[[ Document excerpt, beginning ]]

Durable AI Pipeline¶
Trigger: HTTP + Durable orchestration | State: stateful (workflow) | Guarantee: async orchestration | Difficulty: advanced | Showcase: Durable AI pipeline
Overview¶
This recipe uses Durable Functions to orchestrate a multi-step AI workflow on Azure Functions: embed the request, run vector search, then generate a final answer from the retrieved context.
The HTTP starter remains a normal cookbook-style route with
@with_context, @openapi, and @validate_http, while the orchestrator and
activities handle the long-running AI workflow. The sample also wires in
azure-functions-logging-python so each step can emit structured telemetry.
When to Use¶
- You need reliable multi-step AI work that should survive retries and restarts.
- You want to separate embedding, retrieval, and generation into distinct activities.
- You need an HTTP starter endpoint while the actual AI pipeline runs asynchronously.
When NOT to Use¶
- You only need a single synchronous chat completion.
- You need token streaming back to the client during generation.
- You do not need orchestration, retries, or durable status endpoints.
Architecture¶
flowchart LR
A[Client] --> B[HTTP starter\nPOST /api/pipeline/start]
B --> C[@with_context + @openapi + @validate_http]
C --> D[Durable orchestrator]
D --> E[Activity: embed query]
E --> F[Activity: vector search]
F --> G[Activity: generate answer]
G --> H[Durable status output]
Behavior¶
The sequence below shows the runtime interaction between components.
sequenceDiagram
participant Client
participant Starter as HTTP Starter
participant Orchestrator
participant Embed
participant Search
participant Generate
Client->>Starter: POST /api/pipeline/start { question }
Starter->>Orchestrator: start_new("pipeline_orchestrator")
Orchestrator->>Embed: call_activity("embed_query")
Embed-->>Orchestrator: vector
Orchestrator->>Search: call_activity("search_documents")
Search-->>Orchestrator: matches
Orchestrator->>Generate: call_activity("generate_answer")
Generate-->>Orchestrator: final answer
Prerequisites¶
- Python 3.10+
- Azure Functions Core Tools v4
azure-functions-durableextensionopenaiSDK- Azure OpenAI resource and Azure AI Search index
Project Structure¶
examples/ai-and-agents/durable_ai_pipeline/
|- function_app.py
|- host.json
|- local.settings.json.example
|- pyproject.toml
`- README.md
Implementation¶
The example project is examples/ai-and-agents/durable_ai_pipeline/.

[[ Document excerpt, end ]]

* _Activities_:
[1] Summarize the Durable AI Pipeline recipe in two sentences.
[2] In the Durable AI Pipeline recipe, which library does the sample wire in so each step can emit structured telemetry?
[3] Continue the Durable AI Pipeline recipe from the point where it ends.

[[ Information supplied, beginning ]]

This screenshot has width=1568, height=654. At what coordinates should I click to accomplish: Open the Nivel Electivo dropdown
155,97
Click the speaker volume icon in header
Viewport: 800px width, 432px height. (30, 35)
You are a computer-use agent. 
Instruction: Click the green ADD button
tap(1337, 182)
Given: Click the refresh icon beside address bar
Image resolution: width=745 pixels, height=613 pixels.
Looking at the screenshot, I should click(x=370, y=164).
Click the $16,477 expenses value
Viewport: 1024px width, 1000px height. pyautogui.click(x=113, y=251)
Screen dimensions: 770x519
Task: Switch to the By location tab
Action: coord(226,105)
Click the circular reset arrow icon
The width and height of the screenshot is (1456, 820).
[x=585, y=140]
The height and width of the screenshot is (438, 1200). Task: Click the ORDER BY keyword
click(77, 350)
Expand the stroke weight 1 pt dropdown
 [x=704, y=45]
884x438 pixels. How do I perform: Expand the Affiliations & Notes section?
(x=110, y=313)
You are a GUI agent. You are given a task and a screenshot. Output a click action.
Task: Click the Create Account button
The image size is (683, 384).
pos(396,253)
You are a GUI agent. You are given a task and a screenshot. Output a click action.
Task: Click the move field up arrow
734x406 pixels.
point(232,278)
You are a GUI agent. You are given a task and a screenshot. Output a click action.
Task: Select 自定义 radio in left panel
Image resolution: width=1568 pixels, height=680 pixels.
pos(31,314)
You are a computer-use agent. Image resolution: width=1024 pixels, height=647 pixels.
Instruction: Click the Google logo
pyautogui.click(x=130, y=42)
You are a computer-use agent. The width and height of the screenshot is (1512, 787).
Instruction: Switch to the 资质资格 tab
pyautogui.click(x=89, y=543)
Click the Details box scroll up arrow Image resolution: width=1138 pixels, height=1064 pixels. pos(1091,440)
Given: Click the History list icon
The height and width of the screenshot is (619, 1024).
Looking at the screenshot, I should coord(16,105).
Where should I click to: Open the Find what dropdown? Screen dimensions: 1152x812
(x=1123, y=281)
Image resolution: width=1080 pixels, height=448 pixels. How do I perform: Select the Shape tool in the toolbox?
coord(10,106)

[[ Information supplied, end ]]

* _Answers by item_:
[1] The Durable AI Pipeline recipe uses Durable Functions on Azure Functions to orchestrate a multi-step AI workflow that embeds the request, runs vector search, and then generates a final answer from the retrieved context. Its HTTP starter is a normal route using @with_context, @openapi, and @validate_http, while the orchestrator and activities handle the long-running AI workflow.

[2] azure-functions-logging-python

[3]
function_app.py creates a Durable Functions app, configures
azure-functions-logging-python, and defines one HTTP starter plus three durable
activities. The starter route uses the same cookbook decorator stack used by the
HTTP AI recipes:
@app.route(route="pipeline/start", methods=["POST"])
@with_context
@openapi(summary="Start durable AI pipeline", request_body=PipelineRequest, response={202: PipelineStartResponse}, tags=["ai"])
@validate_http(body=PipelineRequest, response_model=PipelineStartResponse)
def start_pipeline(req: func.HttpRequest, body: PipelineRequest, client: df.DurableOrchestrationClient) -> func.HttpResponse:
...
The activities use the openai SDK with Azure OpenAI for embedding and answer
generation. The search activity queries Azure AI Search with the generated
vector. That keeps the workflow explicit:
vector = yield context.call_activity("embed_query", payload)
matches = yield context.call_activity("search_documents", {"vector": vector, "top_k": payload["top_k"]})
answer = yield context.call_activity("generate_answer", {"question": payload["question"], "documents": matches})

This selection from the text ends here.